A summer internship with a leading financial institution is a big part of the prize for winners of the university student category of the SCMP/IFPHK Financial Planner Awards 2011.
So when Hercules Tang Tsun-hang reported in late July for his three-week stint with competition sponsor Manulife (International), he was determined to make the most of the opportunity.
"I felt it was a great chance to get an overview of the insurance industry and find out how financial planning works in practice," says Tang, who is currently between the second and third years of his BSc in actuarial science at the University of Hong Kong. "The experience will be useful for decisions about my career and is an important addition to the theory we learn in the classroom."
During his first week, Tang joined training courses taken by all new agents. These deal with such things as product features, sales techniques, work practices and corporate expectations. There are also role plays to illustrate how to best interact with different types of customers and how to listen for clues in a conversation.

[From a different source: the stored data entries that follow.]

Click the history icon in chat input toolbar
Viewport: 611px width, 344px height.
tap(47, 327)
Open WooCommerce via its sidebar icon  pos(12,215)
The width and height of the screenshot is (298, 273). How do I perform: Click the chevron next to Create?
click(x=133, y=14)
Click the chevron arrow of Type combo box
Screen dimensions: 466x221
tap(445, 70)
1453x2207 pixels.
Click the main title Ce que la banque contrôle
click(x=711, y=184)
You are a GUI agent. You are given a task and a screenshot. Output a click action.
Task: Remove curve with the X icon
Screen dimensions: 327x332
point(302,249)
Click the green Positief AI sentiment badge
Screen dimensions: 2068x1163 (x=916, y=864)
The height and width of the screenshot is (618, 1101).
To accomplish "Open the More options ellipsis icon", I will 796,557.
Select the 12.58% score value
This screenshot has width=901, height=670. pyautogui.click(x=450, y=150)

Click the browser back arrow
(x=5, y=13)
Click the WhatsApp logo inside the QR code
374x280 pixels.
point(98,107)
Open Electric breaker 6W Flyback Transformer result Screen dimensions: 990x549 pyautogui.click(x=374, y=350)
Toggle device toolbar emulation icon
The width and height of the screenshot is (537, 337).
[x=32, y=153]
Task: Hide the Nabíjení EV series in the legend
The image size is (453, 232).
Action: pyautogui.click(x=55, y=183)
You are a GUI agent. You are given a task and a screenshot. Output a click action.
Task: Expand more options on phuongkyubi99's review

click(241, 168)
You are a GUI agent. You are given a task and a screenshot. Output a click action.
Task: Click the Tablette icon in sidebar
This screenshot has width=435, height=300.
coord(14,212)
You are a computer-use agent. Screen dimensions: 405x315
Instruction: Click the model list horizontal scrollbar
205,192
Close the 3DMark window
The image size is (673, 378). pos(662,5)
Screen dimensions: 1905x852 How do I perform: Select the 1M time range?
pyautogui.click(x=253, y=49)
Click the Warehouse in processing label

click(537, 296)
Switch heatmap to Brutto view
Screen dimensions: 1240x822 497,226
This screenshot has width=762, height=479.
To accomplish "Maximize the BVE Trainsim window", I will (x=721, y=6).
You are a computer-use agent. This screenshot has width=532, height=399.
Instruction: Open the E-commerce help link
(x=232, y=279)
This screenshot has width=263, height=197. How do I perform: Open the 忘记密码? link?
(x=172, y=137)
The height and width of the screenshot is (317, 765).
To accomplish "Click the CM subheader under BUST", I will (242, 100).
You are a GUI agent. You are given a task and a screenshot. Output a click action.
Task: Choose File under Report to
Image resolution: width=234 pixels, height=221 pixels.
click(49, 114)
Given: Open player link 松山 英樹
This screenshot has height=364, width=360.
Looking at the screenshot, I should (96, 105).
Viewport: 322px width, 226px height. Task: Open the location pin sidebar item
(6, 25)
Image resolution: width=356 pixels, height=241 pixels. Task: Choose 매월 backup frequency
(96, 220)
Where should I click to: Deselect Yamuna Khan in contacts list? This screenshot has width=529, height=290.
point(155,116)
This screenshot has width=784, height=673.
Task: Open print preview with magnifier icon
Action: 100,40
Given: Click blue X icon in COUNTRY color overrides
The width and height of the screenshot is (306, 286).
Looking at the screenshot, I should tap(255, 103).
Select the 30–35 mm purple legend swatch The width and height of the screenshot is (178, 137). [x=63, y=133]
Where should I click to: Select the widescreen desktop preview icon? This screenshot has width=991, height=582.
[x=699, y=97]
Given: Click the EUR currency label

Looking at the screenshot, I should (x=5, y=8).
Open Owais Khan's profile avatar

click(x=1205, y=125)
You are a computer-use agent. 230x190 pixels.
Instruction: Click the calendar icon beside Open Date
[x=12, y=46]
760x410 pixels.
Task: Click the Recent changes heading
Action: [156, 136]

"It was a very good introduction," Tang says. "You see there is a real art to finding out what a client needs and then presenting a tailor-made plan. I thought the training might focus on memorising product features, but it was much more about knowing how to respond to customers' reactions and letting them feel they are valued."
To build on this, the subsequent two weeks included time with branch managers, junior agents and recently recruited full-time staff.
Not having the required professional licences, Tang could not talk directly to customers. But sitting in on meetings, he was able to observe, absorb and learn, he says. In these encounters, he was particularly struck by two things: the agents' initial emphasis on listening and the focus on providing clients with a long-term financial plan that took account of current circumstances and likely changes. In other respects, he was also favourably impressed by the general friendliness of the office environment and the willingness of colleagues to share advice.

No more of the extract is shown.